» **EXERCISE**
Here are some records. Repeat them all exactly.

****************************************

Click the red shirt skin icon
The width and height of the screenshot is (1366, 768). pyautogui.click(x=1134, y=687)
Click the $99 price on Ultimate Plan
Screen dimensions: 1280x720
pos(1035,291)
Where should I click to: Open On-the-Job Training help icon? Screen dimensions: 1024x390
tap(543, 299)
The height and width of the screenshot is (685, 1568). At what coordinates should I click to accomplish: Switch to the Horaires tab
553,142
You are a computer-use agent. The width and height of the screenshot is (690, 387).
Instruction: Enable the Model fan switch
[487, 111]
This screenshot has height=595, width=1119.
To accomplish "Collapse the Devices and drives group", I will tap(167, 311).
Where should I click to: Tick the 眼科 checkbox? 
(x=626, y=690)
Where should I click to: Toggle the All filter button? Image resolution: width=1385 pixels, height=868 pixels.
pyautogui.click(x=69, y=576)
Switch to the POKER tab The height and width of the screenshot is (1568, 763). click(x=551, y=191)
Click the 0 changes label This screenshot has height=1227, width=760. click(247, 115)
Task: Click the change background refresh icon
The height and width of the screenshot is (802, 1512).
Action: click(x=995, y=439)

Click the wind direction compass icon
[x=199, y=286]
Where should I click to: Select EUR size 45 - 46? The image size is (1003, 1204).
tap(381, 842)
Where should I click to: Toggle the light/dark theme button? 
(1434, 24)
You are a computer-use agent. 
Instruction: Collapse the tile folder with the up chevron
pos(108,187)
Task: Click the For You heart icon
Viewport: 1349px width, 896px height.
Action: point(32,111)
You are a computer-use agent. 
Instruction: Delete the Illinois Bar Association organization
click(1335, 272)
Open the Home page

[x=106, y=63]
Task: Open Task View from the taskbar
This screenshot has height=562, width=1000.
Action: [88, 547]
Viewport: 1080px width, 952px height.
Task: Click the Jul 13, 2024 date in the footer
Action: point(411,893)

****************************************

» **EXERCISE RESPONSE**
Click the red shirt skin icon
The width and height of the screenshot is (1366, 768). pyautogui.click(x=1134, y=687)
Click the $99 price on Ultimate Plan
Screen dimensions: 1280x720
pos(1035,291)
Where should I click to: Open On-the-Job Training help icon? Screen dimensions: 1024x390
tap(543, 299)
The height and width of the screenshot is (685, 1568). At what coordinates should I click to accomplish: Switch to the Horaires tab
553,142
You are a computer-use agent. The width and height of the screenshot is (690, 387).
Instruction: Enable the Model fan switch
[487, 111]
This screenshot has height=595, width=1119.
To accomplish "Collapse the Devices and drives group", I will tap(167, 311).
Where should I click to: Tick the 眼科 checkbox? 
(x=626, y=690)
Where should I click to: Toggle the All filter button? Image resolution: width=1385 pixels, height=868 pixels.
pyautogui.click(x=69, y=576)
Switch to the POKER tab The height and width of the screenshot is (1568, 763). click(x=551, y=191)
Click the 0 changes label This screenshot has height=1227, width=760. click(247, 115)
Task: Click the change background refresh icon
The height and width of the screenshot is (802, 1512).
Action: click(x=995, y=439)

Click the wind direction compass icon
[x=199, y=286]
Where should I click to: Select EUR size 45 - 46? The image size is (1003, 1204).
tap(381, 842)
Where should I click to: Toggle the light/dark theme button? 
(1434, 24)
You are a computer-use agent. 
Instruction: Collapse the tile folder with the up chevron
pos(108,187)
Task: Click the For You heart icon
Viewport: 1349px width, 896px height.
Action: point(32,111)
You are a computer-use agent. 
Instruction: Delete the Illinois Bar Association organization
click(1335, 272)
Open the Home page

[x=106, y=63]
Task: Open Task View from the taskbar
This screenshot has height=562, width=1000.
Action: [88, 547]
Viewport: 1080px width, 952px height.
Task: Click the Jul 13, 2024 date in the footer
Action: point(411,893)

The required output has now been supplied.